LE MARQUIS. – Hi ! hi ! hi ! c’est très-plaisant. Ah ! ah ! ah ! qu’il est donc plaisant, le révérend !
LE JÉSUITE MORLET. – Cet étonnement, ces exclamations sont puérils ; quoi d’étonnant à ce que, la veille d’une expédition, l’on modifie ses moyens, on la suspende ou que même on l’abandonne tout à fait ? Je propose donc de délibérer sur ceci : premièrement, serait-il plus opportun d’attendre jusqu’au jour de l’exécution de Louis XVI (sa condamnation n’est pas douteuse), et de tenter seulement alors le coup de main, dans l’espoir que l’horreur de ce régicide augmenterait le nombre de nos partisans ? secondement, et c’est moi, proprio motu, qui pose cette grave question, sous ma responsabilité : ne serait-il point expédient, dans l’intérêt bien entendu de l’Église et de la monarchie, de laisser purement et simplement guillotiner… Louis XVI ?
Cette proposition, aussi étrange qu’inattendue, formulée par le jésuite avec un calme glacial, jette ses auditeurs dans une telle stupeur qu’ils restent muets et la bouche béante.
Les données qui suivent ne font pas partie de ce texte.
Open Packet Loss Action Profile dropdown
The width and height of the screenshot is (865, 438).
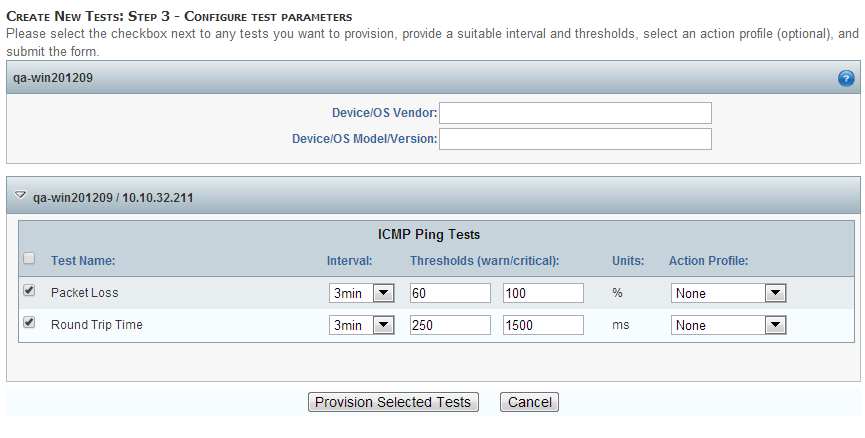(x=728, y=293)
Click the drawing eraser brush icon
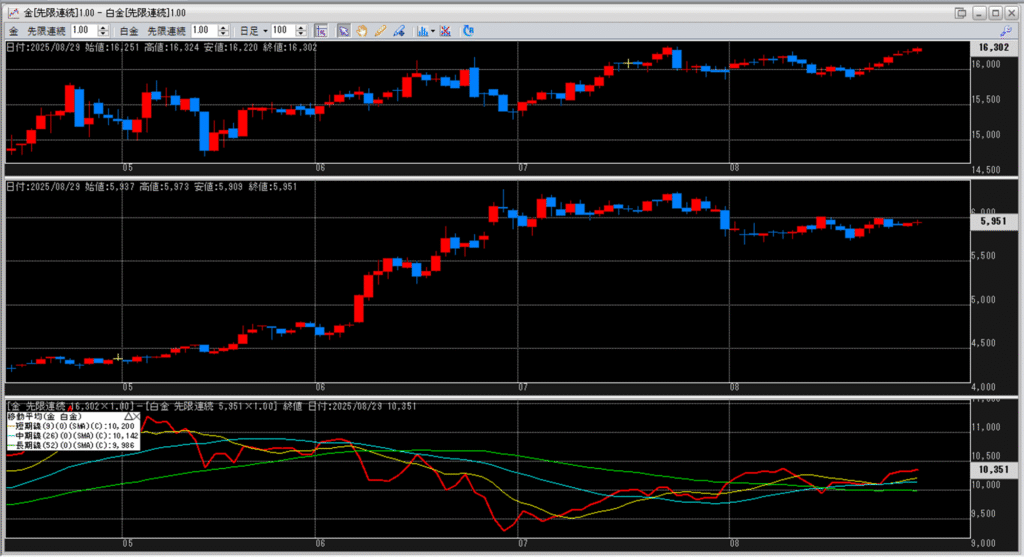 [x=399, y=31]
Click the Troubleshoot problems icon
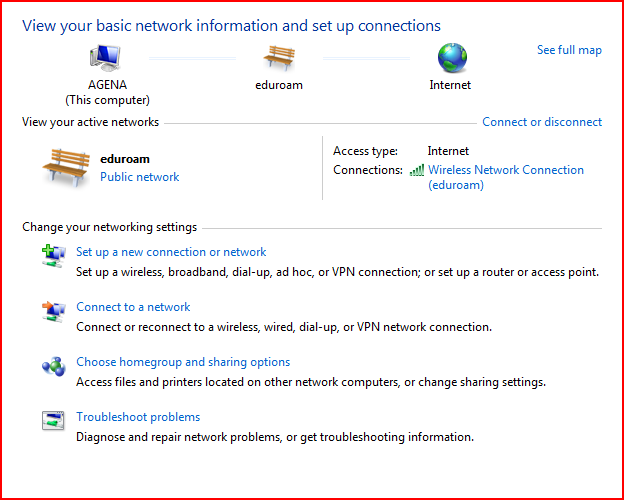 53,421
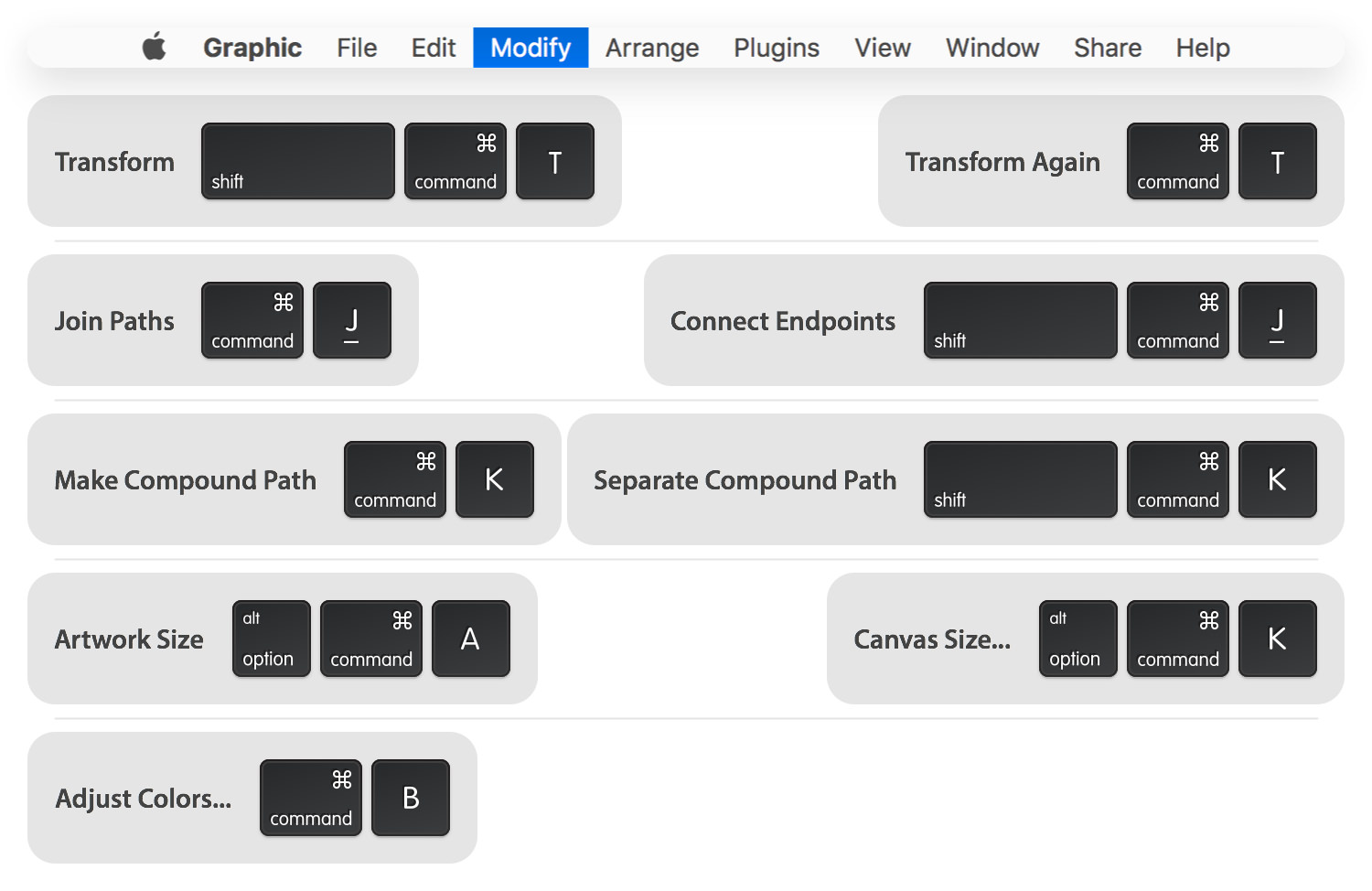Open the Share menu
This screenshot has width=1372, height=891.
click(1108, 48)
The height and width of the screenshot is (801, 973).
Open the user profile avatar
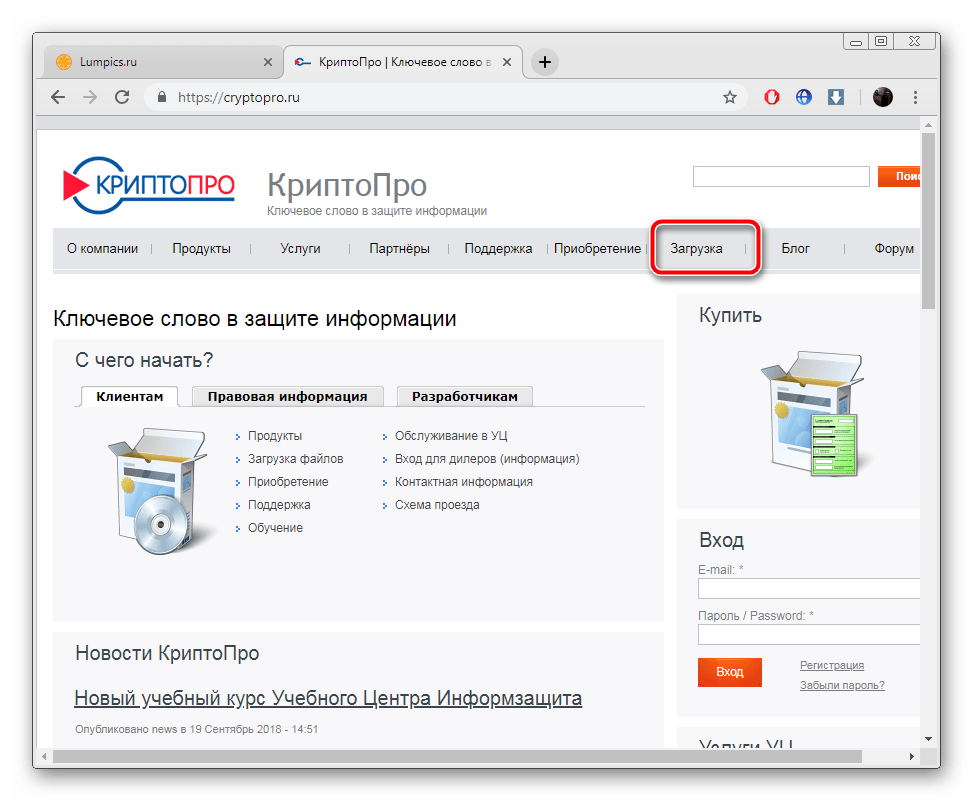[x=882, y=97]
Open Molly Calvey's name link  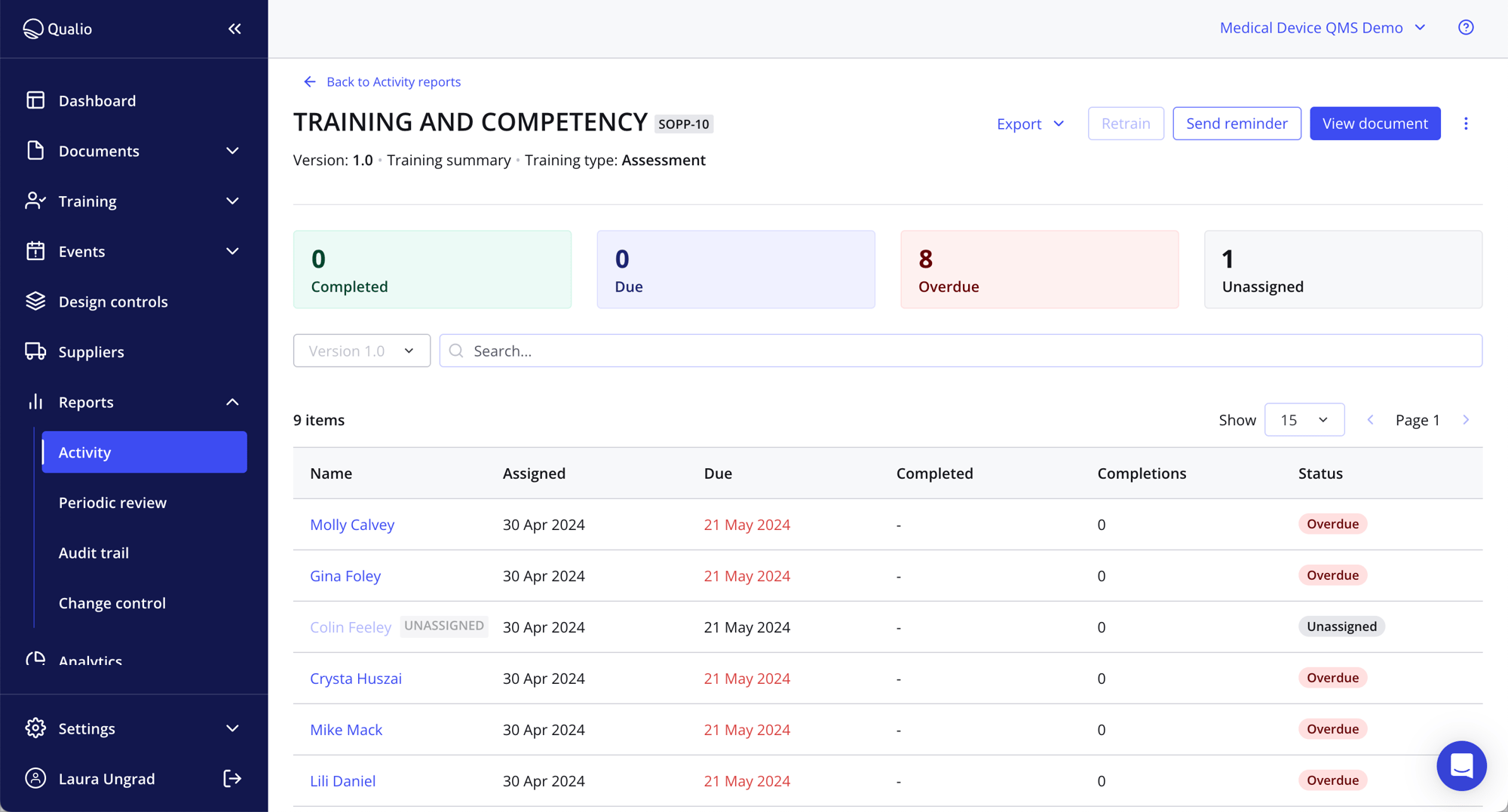pos(352,525)
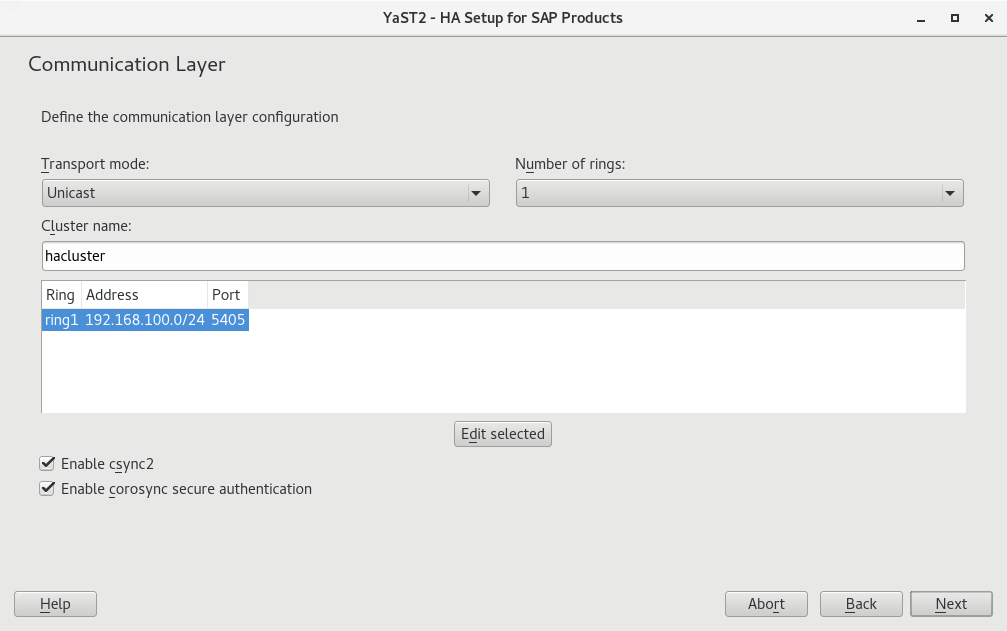Click the 5405 port cell
This screenshot has height=631, width=1007.
point(228,320)
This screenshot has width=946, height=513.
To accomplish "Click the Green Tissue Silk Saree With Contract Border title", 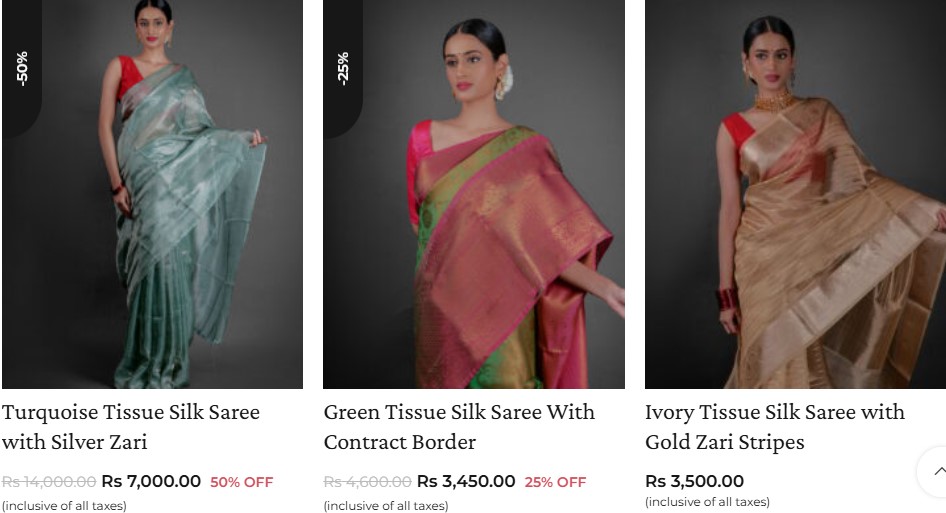I will (459, 427).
Le silence est interrompu par le bruit de trois coups frappés discrètement à la porte de la chambre.
LE JÉSUITE MORLET. – C’est mon fillot (D’une voix plus haute :) Entrez !
Le petit Rodin entre : il est vêtu d’une carmagnole et d’un bonnet rouge à l’instar du révérend ; il salue benoîtement la compagnie.
LE JÉSUITE MORLET. – Quoi de nouveau, mon enfant ?
LE PETIT RODIN. – Doux parrain, il y a en bas, chez le portier, un homme déguisé en femme ; il a exactement donné le mot de passe et de ralliement ; mais le portier, ne connaissant pas cet individu, a répondu qu’il ne savait pas ce qu’il voulait lui dire avec ses mots de passe, le portier craignant d’être dupe d’un mouchard. Et il a vite envoyé sa femme me prévenir de ce qui arrive.
LE COMTE DE PLOUERNEL. – C’est sans doute quelqu’un des nôtres, obligé de recourir à ce déguisement, afin de se soustraire aux poursuites dont il est l’objet.
L’ÉVÊQUE. – C’est fort grave ; comment s’assurer que ce personnage est des nôtres ?
LE MARQUIS. – Un homme déguisé en femme : quel carnaval ! hi ! hi ! hi !
LE JÉSUITE, au petit Rodin. – Tu connais de vue tous nos amis ?
LE PETIT RODIN. – Oh ! oui, doux parrain, car dès que j’ai vu quelqu’un une fois, je n’oublie jamais sa figure : le Seigneur Dieu (il se signe) a gratifié son indigne petit serviteur de ce don de réminiscence…
LE JÉSUITE MORLET. – Descends dans la loge du portier ; examine attentivement ce personnage : si tu le reconnais, dis au portier de le laisser monter ; sinon, reviens me prévenir.
LE PETIT RODIN. – Oui, doux parrain. (Il sort.)
L’ÉVÊQUE. – Mais cet enfant ne peut-il se tromper ?
LE JÉSUITE MORLET. – Mon fillot se tromper ? jamais ! C’est un prodige de finesse et de pénétration.